A few people have asked me what FireFox add-ons I use, particularly to aid development work. Here’s a list of the FireFox extensions/Add-On’s I have installed – not all of them are development oriented but I find them all very useful.

  • Download Statusbar
    Allows you to view and manage downloads from a tidy statusbar, without that pesky download window getting in the way of your browsing
  • Fangs
    This extension creates a textual representation of a web page similar to how the page would be read by a modern screen reader. I find this useful for doing some cursory validation of accessibility.
  • Firebug
    Firebug integrates with Firefox to put a wealth of development tools at your fingertips while you browse. You can edit, debug, and monitor CSS, HTML, and JavaScript live in any web page.
  • FireFTP
    FireFTP is a free, secure, cross-platform FTP client for Mozilla Firefox which provides easy and intuitive access to FTP servers. Along with transferring your files quickly and efficiently, FireFTP also includes more advanced features such as: directory comparison, syncing directories while navigating, SSL encryption, file hashing, and much more!
  • GreaseMonkey
    Allows you to customize the way a webpage displays using small bits of JavaScript. It’s also a cool way of adding functionality to web pages based on come criteria. To get an idea of what you can do with Greasemonkey have a loog at this little demonstration by one of my colleagues Richard Wallis who creates a greasemonkey script that uses our platform API’s to add a Libraries panel to amazon pages.
  • IE Tab
    This is an awesome add on. It basically embeds Internet Explorer into Mozilla/Firefox tabs. This is a great tool for web developers, since you can easily see how your webpage displayed in IE with just one click and then switch back to Firefox.
  • JSView
    All browsers include a “View Source” option, but none of them offer the ability to view the source code of external files. Most websites store their javascripts and style sheets in external files and then link to them within a web page’s source code. Previously if you wanted to view the source code of an external javascript/css you would have to manually look through the source code to find the url and then type that into your browser. With this nifty little plugin you can download/view all the externally referenced resources.
  • Live HTTP Headers
    This allows you to view the Http headers of a page while browsing. Comes in very useful when you want to check or validate the response headers that your application is sending out.
  • Quick Locale Switcher
    Allows you to quickly change and apply a different locale from the tools menu. Its very useful if your doing anything with multi lingual support.
  • RDF Viewer
    We’re doing a lot of work building applications that use RDF. This tool can be quite useful when inspecting RDF Documents.
  • View Formatted Source
    When you use the normal view page source option in firefox, it will render the source exactly how the server outputted it. The problem with this is often contain snippets of code generated by different components and the source is actually very difficult to read through. This little add-on formats the source and provides syntax highlighting and some neat code folding as well as optional CSS support.
  • Web Developer
    A Must-have add-on, allows you to perform standards based validation on pages, tinker with browser setting, the list if far too long to mention. If your doing any form of web development this should be a requisite!
  • XPather
    Quite a feature rich XPath generator, editor, inspector and extractor. I sometimes struggle with figuring out the xpath to a particular element or node in a file, this makes it very easy! It has a few quirks though.

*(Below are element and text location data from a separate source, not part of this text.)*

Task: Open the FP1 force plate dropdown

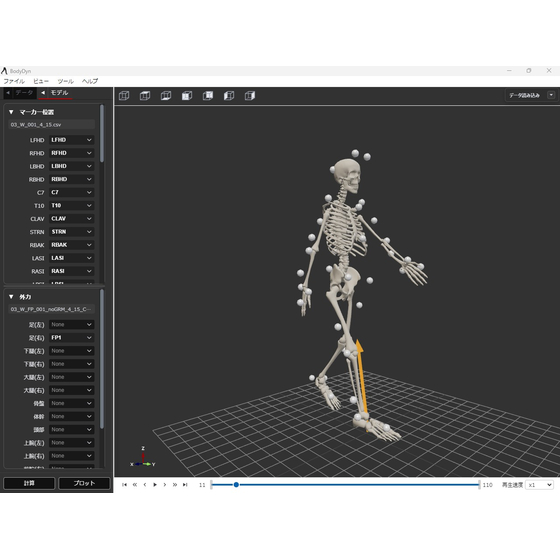Action: (x=71, y=338)
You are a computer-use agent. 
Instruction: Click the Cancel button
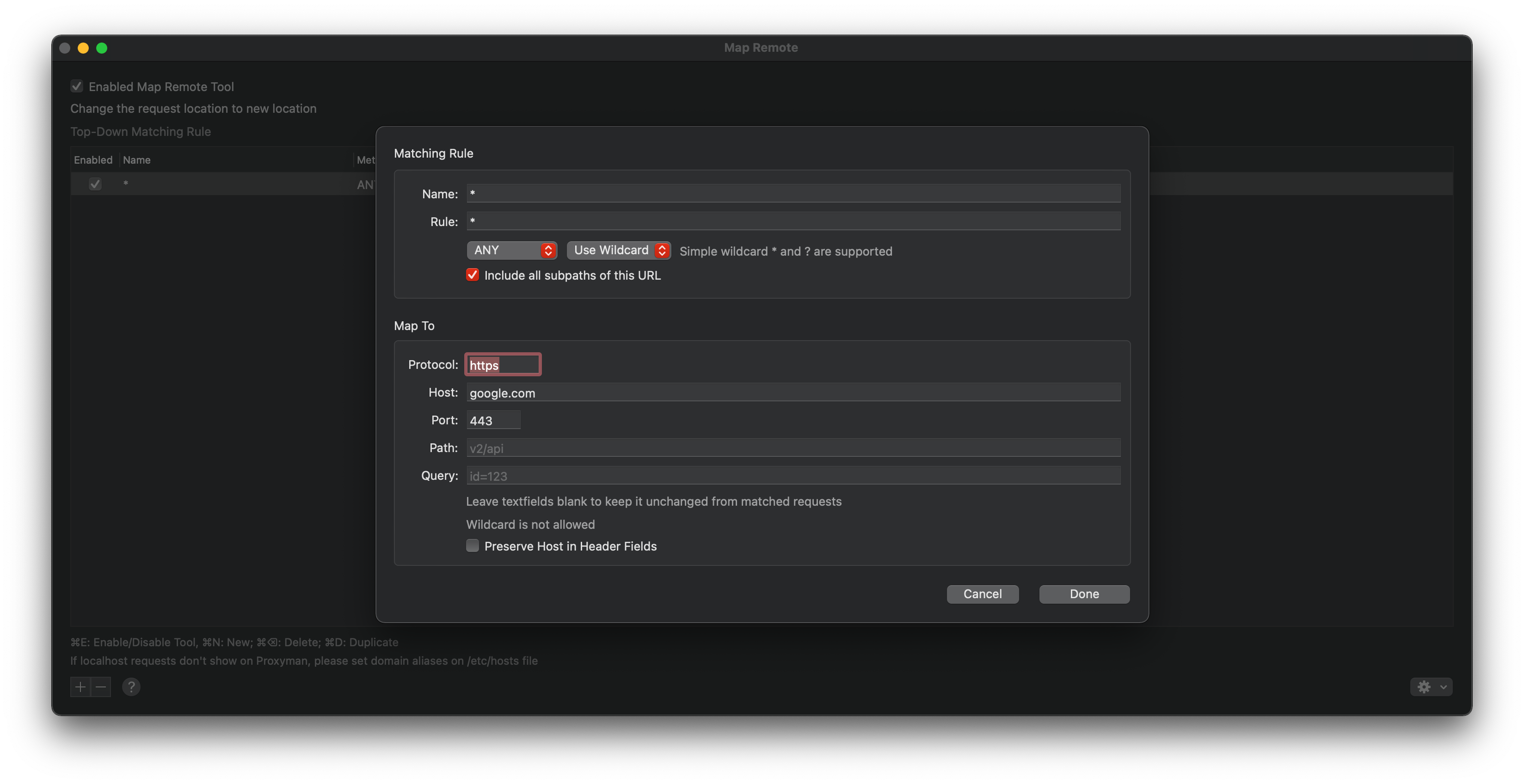[982, 594]
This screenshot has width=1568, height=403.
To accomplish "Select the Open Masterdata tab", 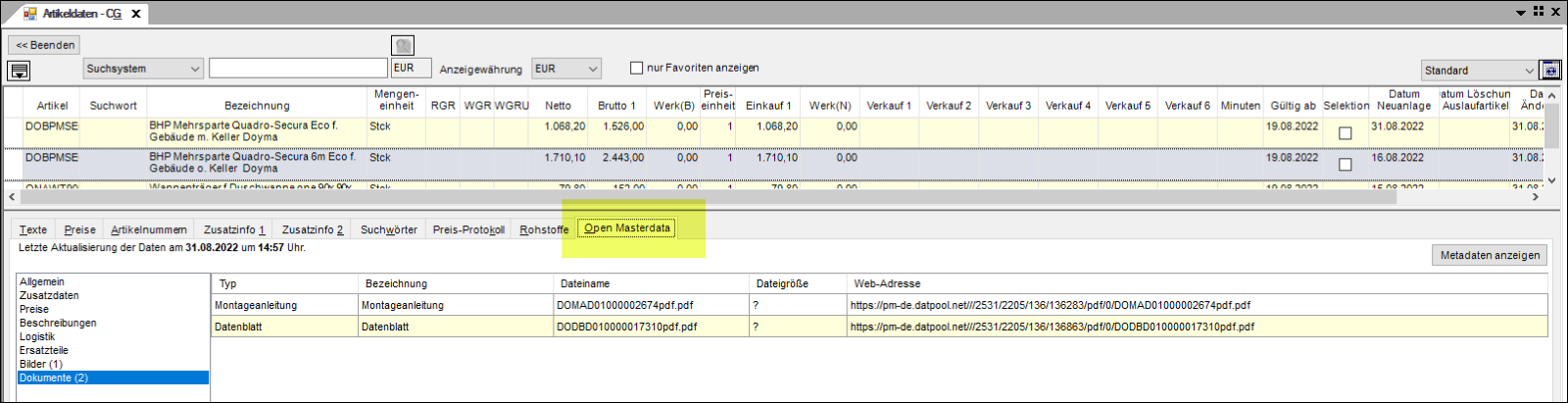I will 627,228.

  • Yellow Pipe Lynx Viewer
    RightLynx displays a Lynx view of a web page via right-click or Tool menu. With just one click and without leaving the page (RightLynx opens in a new, small window), preview the page you are on with a Lynx Viewer. You can see what what a page will look like when viewed with Lynx, a text-mode web browser. It is also presumably, how search engines see your site. In addition, it can help determine if web pages are accessible to the vision impaired.